Scripting engines now register only a single language

Prior to 5.0.0, script engines could register multiple languages. The Javascript script engine in particular registered both "lang": "js" and "lang": "javascript". Script engines can now only register a single language. All references to "lang": "js" should be changed to "lang": "javascript" for existing users of the lang-javascript plugin.

Scripting engines now register only a single extension

Prior to 5.0.0 scripting engines could register multiple extensions. The only engine doing this was the Javascript engine, which registered "js" and "javascript". It now only registers the "js" file extension for on-disk scripts.

.javascript files are no longer supported (use .js)

The Javascript engine previously registered "js" and "javascript". It now only registers the "js" file extension for on-disk scripts.

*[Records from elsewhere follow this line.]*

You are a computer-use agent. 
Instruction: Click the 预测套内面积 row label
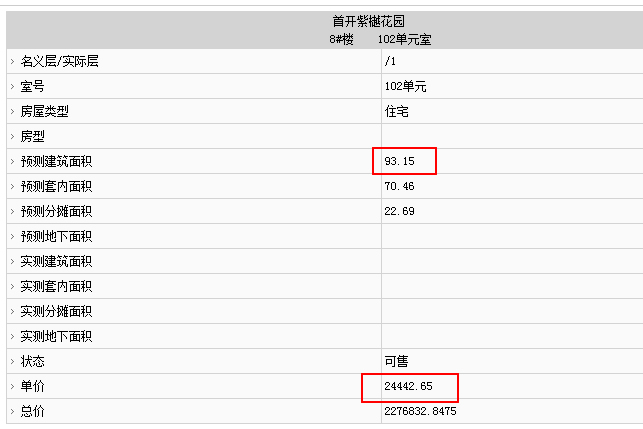(x=56, y=186)
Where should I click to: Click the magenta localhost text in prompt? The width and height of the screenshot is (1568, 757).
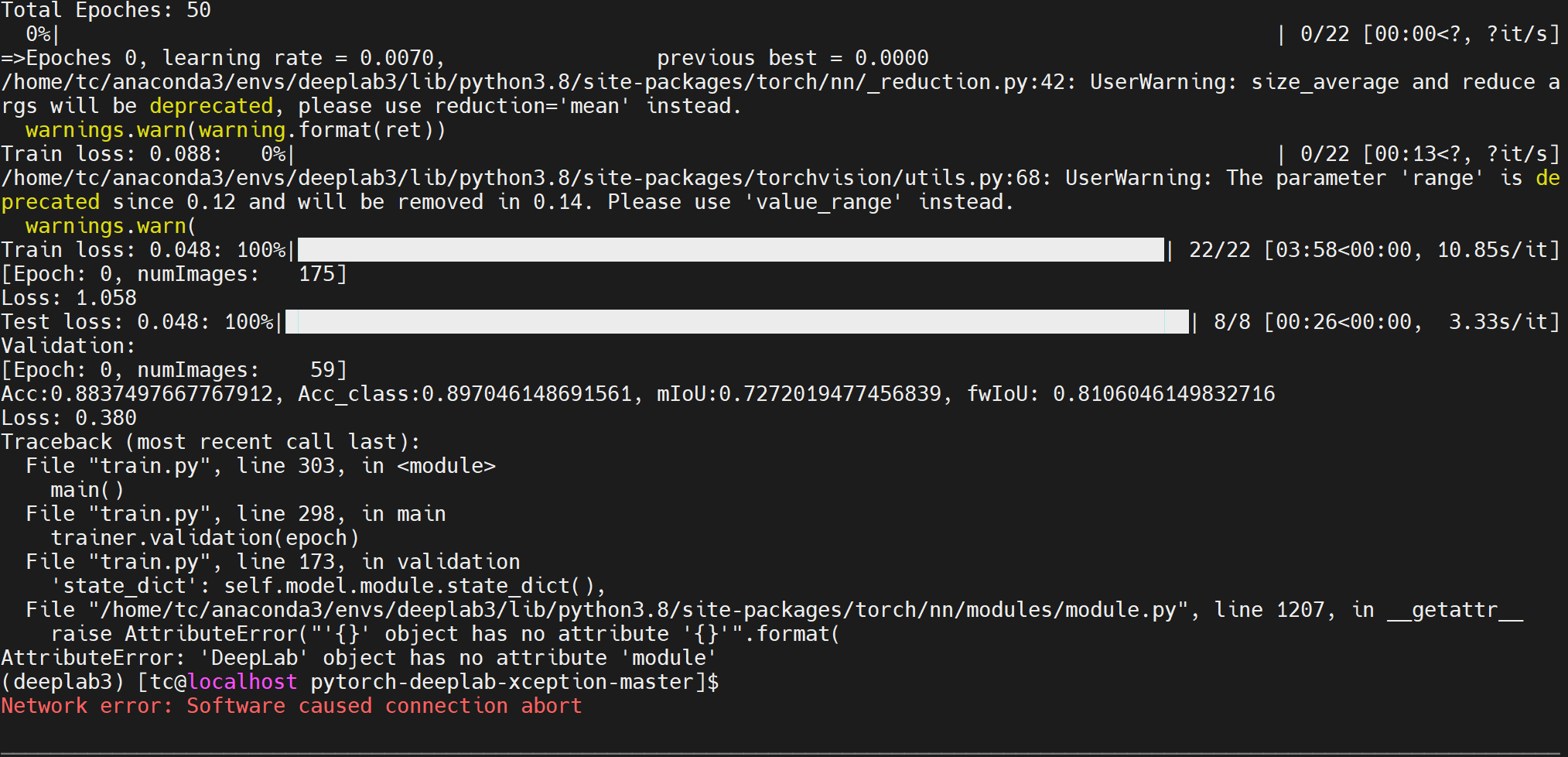[x=242, y=682]
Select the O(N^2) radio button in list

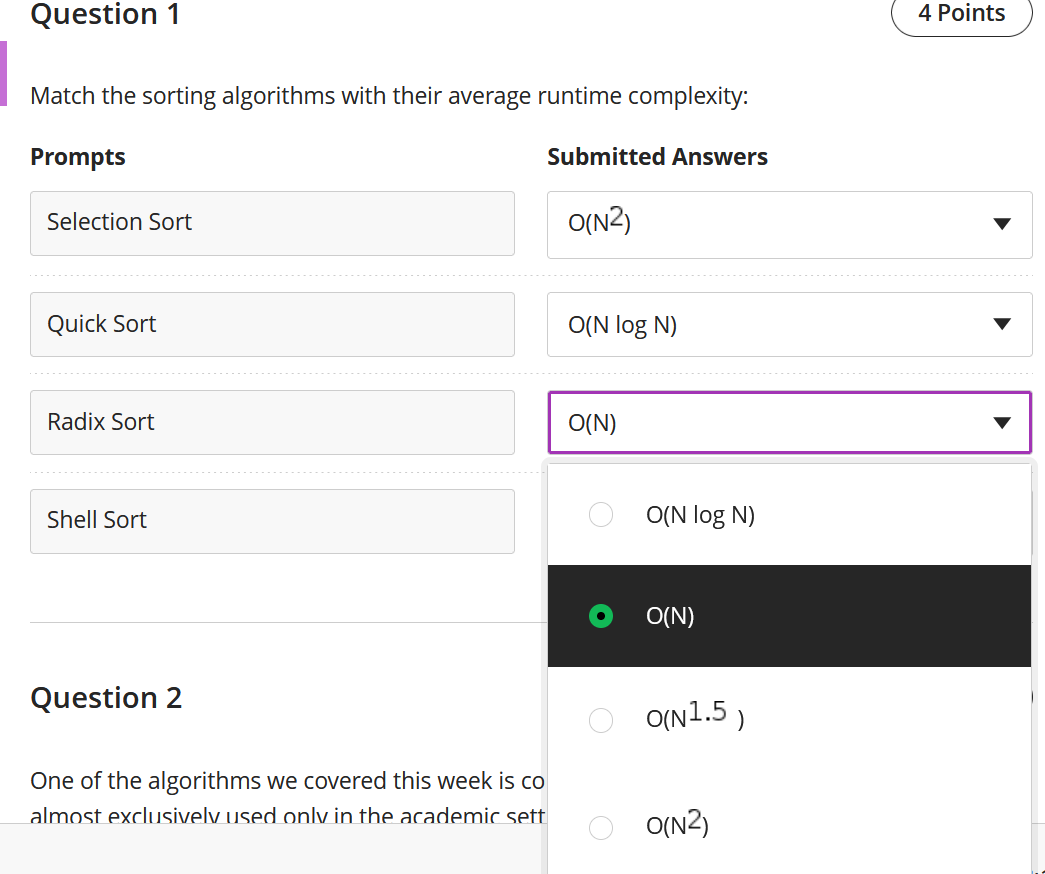[600, 827]
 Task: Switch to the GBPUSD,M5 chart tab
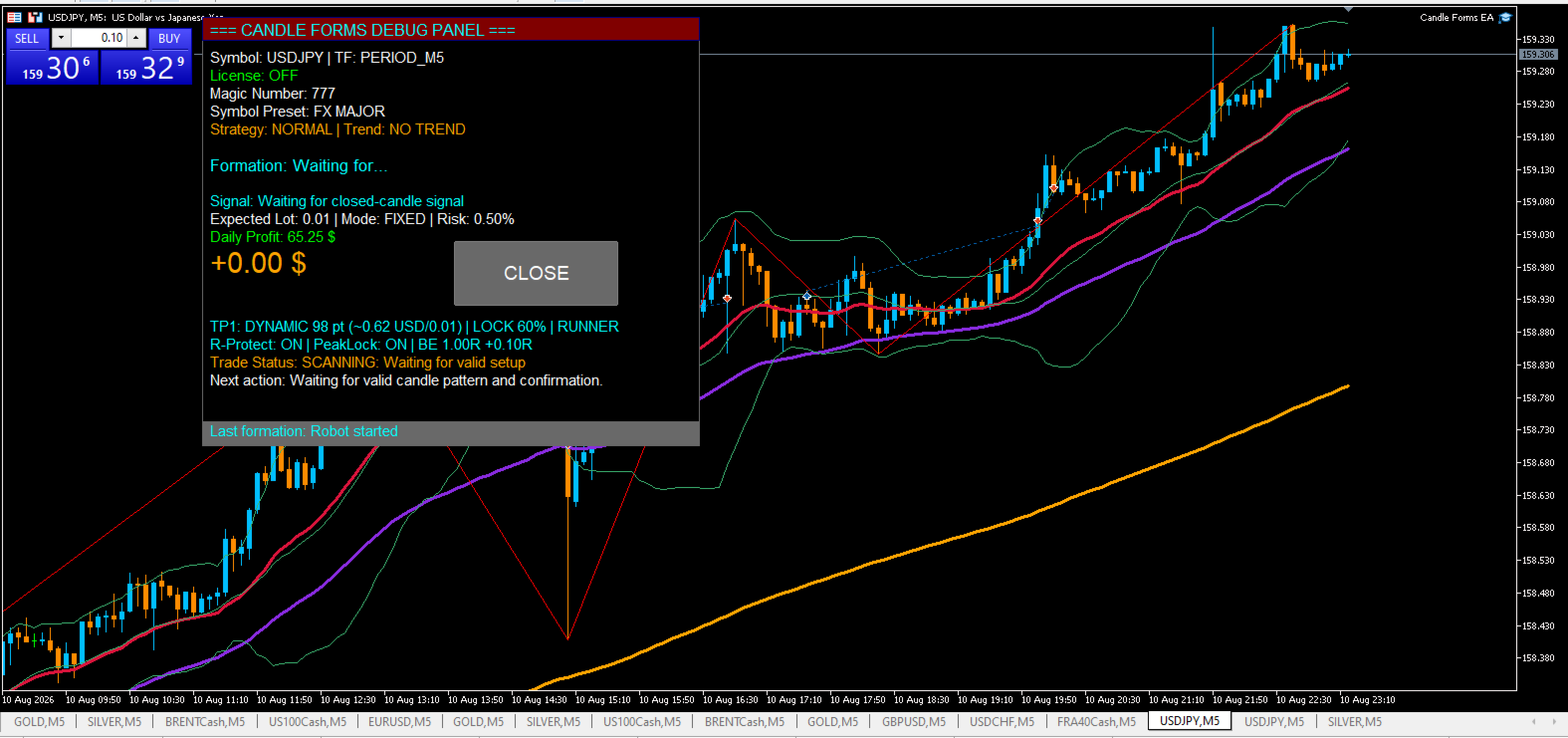click(914, 721)
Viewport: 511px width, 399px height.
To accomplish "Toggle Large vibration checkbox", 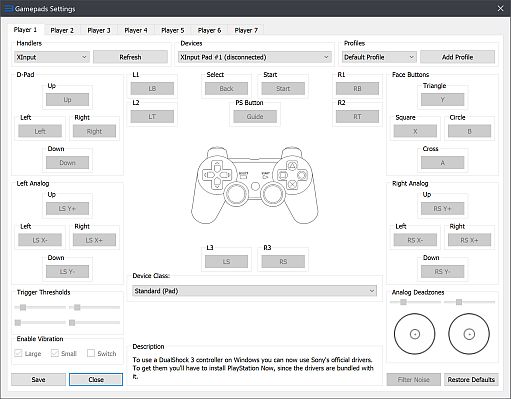I will point(18,353).
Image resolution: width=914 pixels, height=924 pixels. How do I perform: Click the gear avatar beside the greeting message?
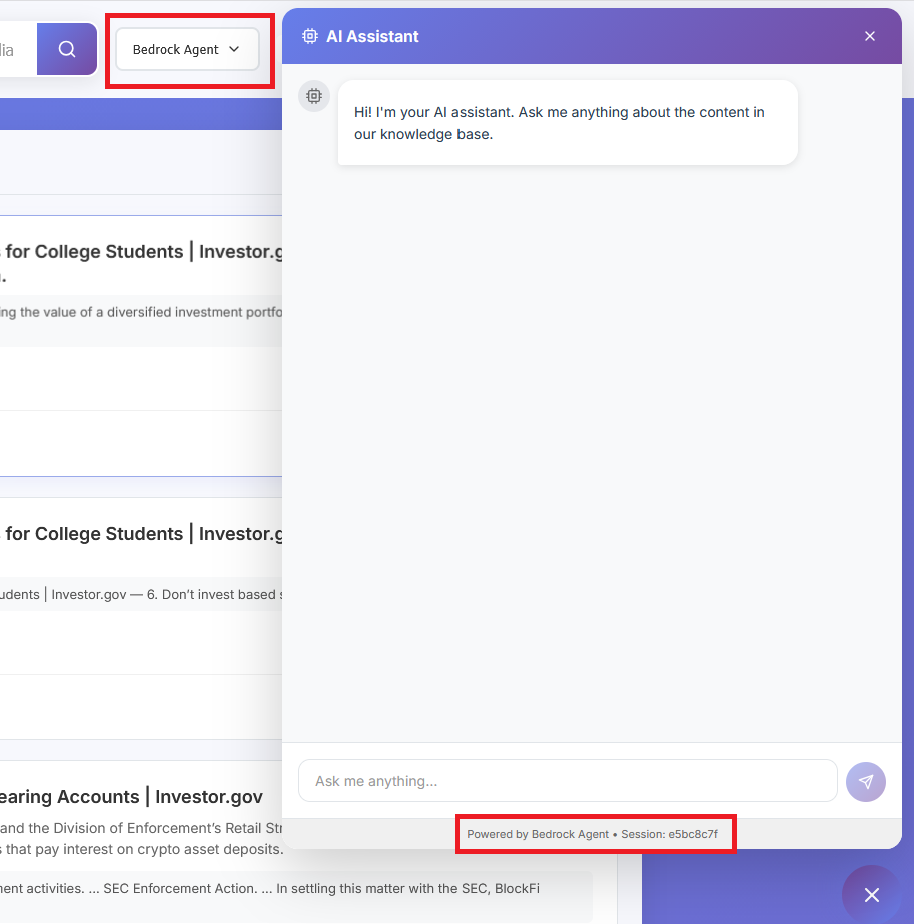[x=314, y=96]
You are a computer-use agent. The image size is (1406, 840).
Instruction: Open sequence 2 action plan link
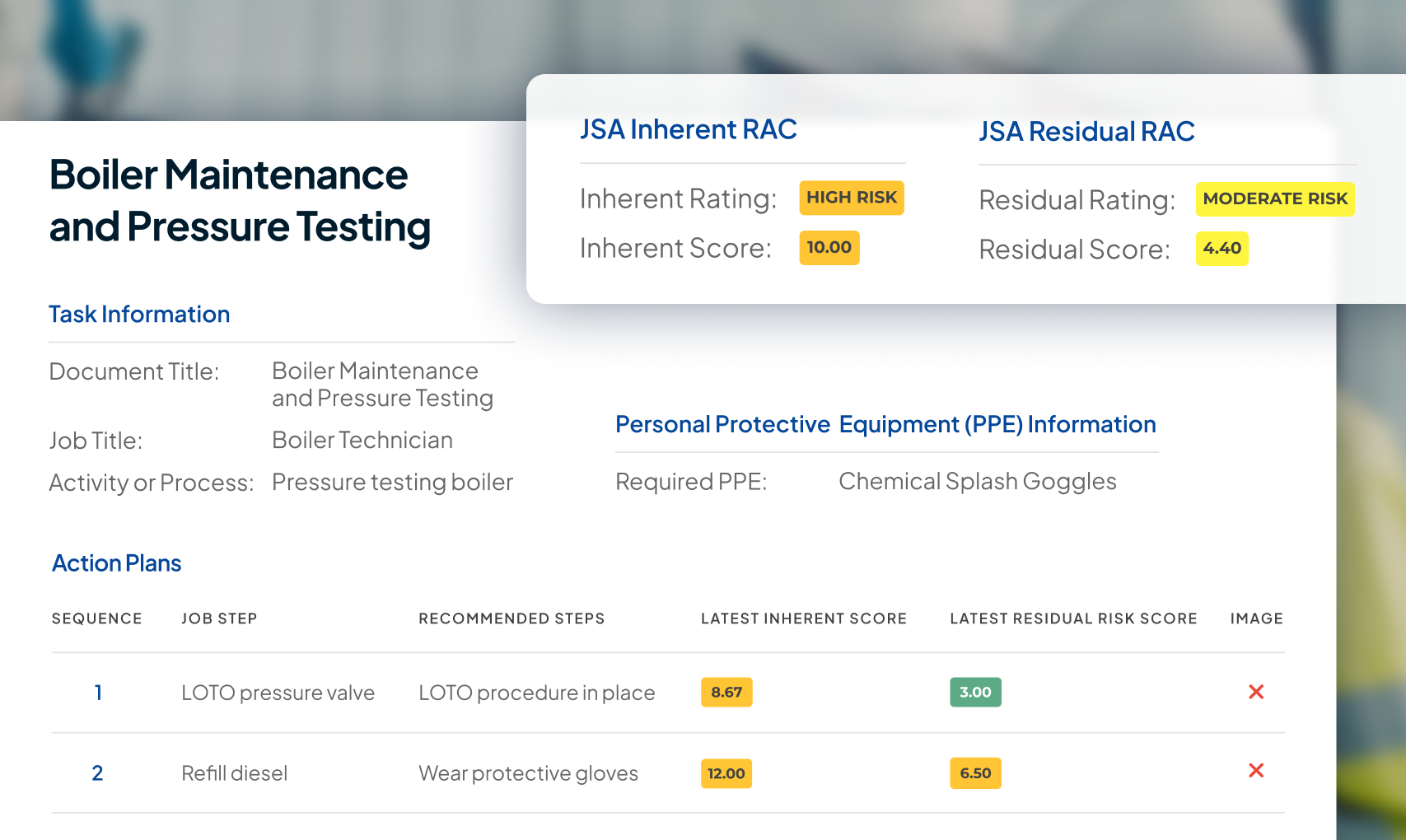click(x=97, y=773)
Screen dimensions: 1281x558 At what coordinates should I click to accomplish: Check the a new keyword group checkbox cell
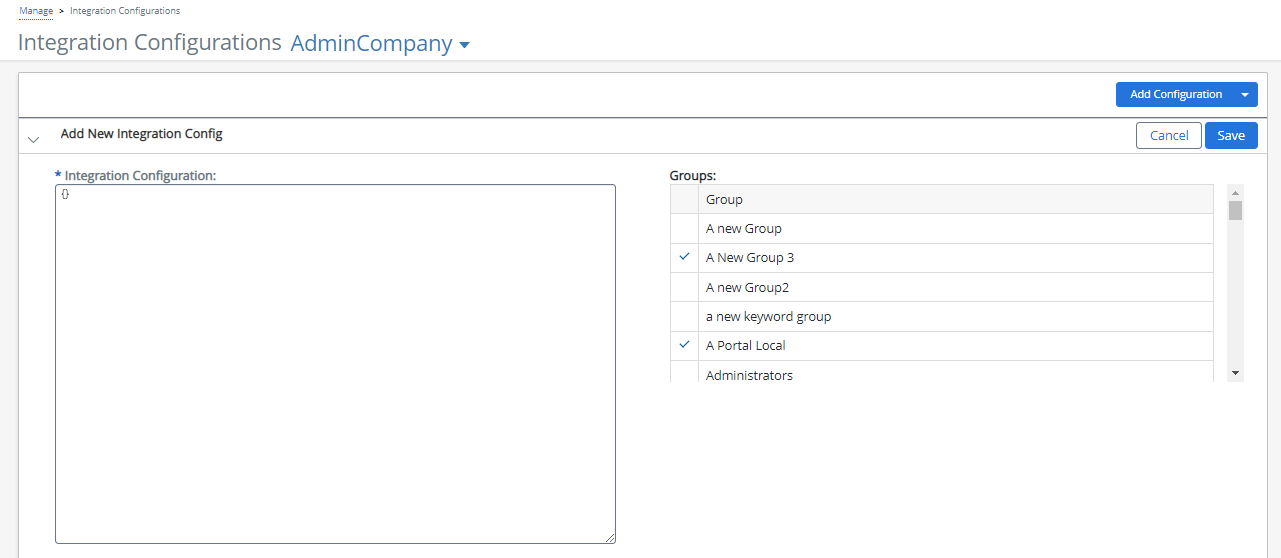pyautogui.click(x=684, y=316)
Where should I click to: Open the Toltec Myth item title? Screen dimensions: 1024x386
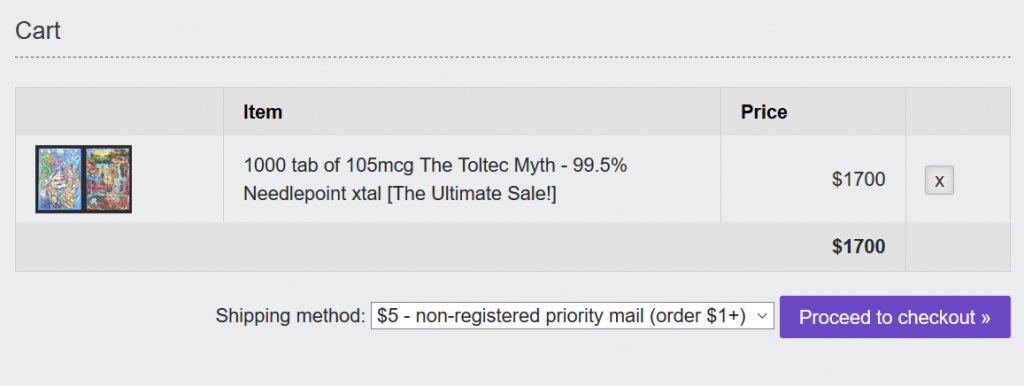435,179
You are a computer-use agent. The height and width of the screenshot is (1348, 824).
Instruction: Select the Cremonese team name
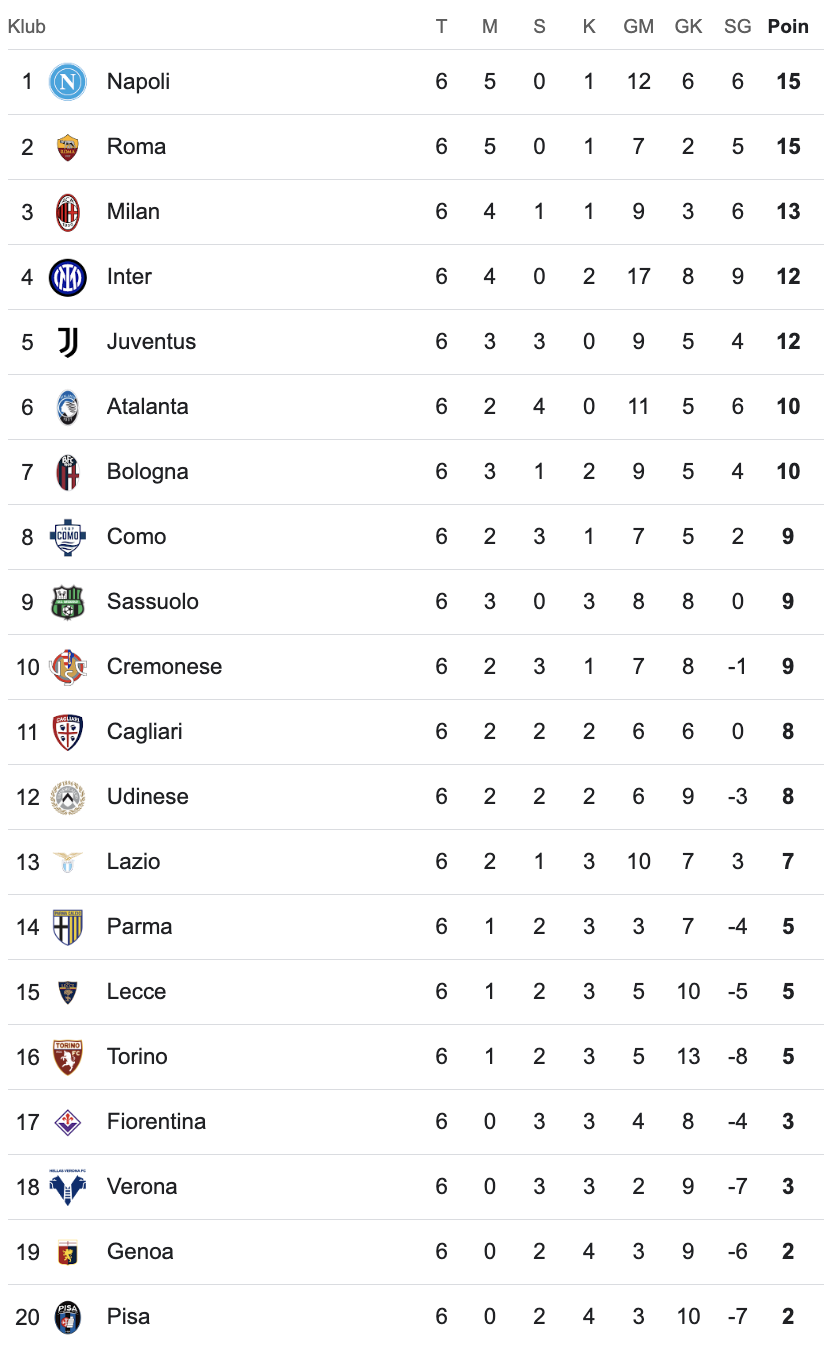(x=164, y=667)
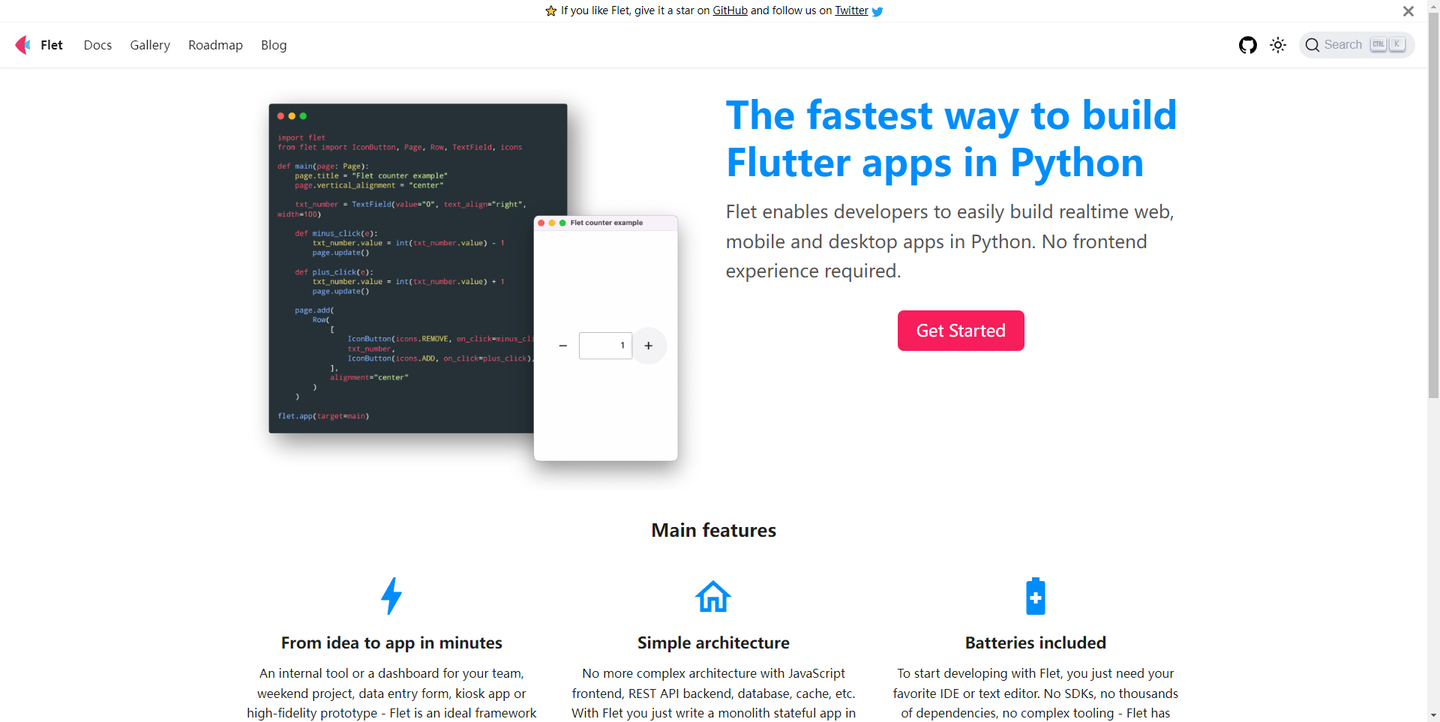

Removed scripting query string parameters from update rest api

The script, script_id and scripting_upsert query string parameters have been removed from the update api.

Java transport client

The TemplateQueryBuilder has been moved to the lang-mustache module. Therefor when using the TemplateQueryBuilder from the Java native client the lang-mustache module should be on the classpath. Also the transport client should load the lang-mustache module as plugin:

TransportClient transportClient = TransportClient.builder()
        .settings(Settings.builder().put("node.name", "node"))
        .addPlugin(MustachePlugin.class)
        .build();
transportClient.addTransportAddress(
        new InetSocketTransportAddress(new InetSocketAddress(InetAddresses.forString("127.0.0.1"), 9300))
);

Also the helper methods in QueryBuilders class that create a TemplateQueryBuilder instance have been removed, instead the constructors on TemplateQueryBuilder should be used.

Template query

The template query has been deprecated in favour of the search template api. The template query is scheduled to be removed in the next major version.

GeoPoint scripts

The following helper methods have been removed from GeoPoint scripting:

  • factorDistance
  • factorDistanceWithDefault
  • factorDistance02
  • factorDistance13
  • arcDistanceInKm
  • arcDistanceInKmWithDefault
  • arcDistanceInMiles
  • arcDistanceInMilesWithDefault
  • distanceWithDefault
  • distanceInKm
  • distanceInKmWithDefault
  • distanceInMiles
  • distanceInMilesWithDefault
  • geohashDistanceInKm
  • geohashDistanceInMiles

Instead use arcDistance, arcDistanceWithDefault, planeDistance, planeDistanceWithDefault, geohashDistance, geohashDistanceWithDefault and convert from default units (meters) to desired units using the appropriate constance (e.g., multiply by 0.001 to convert to Km).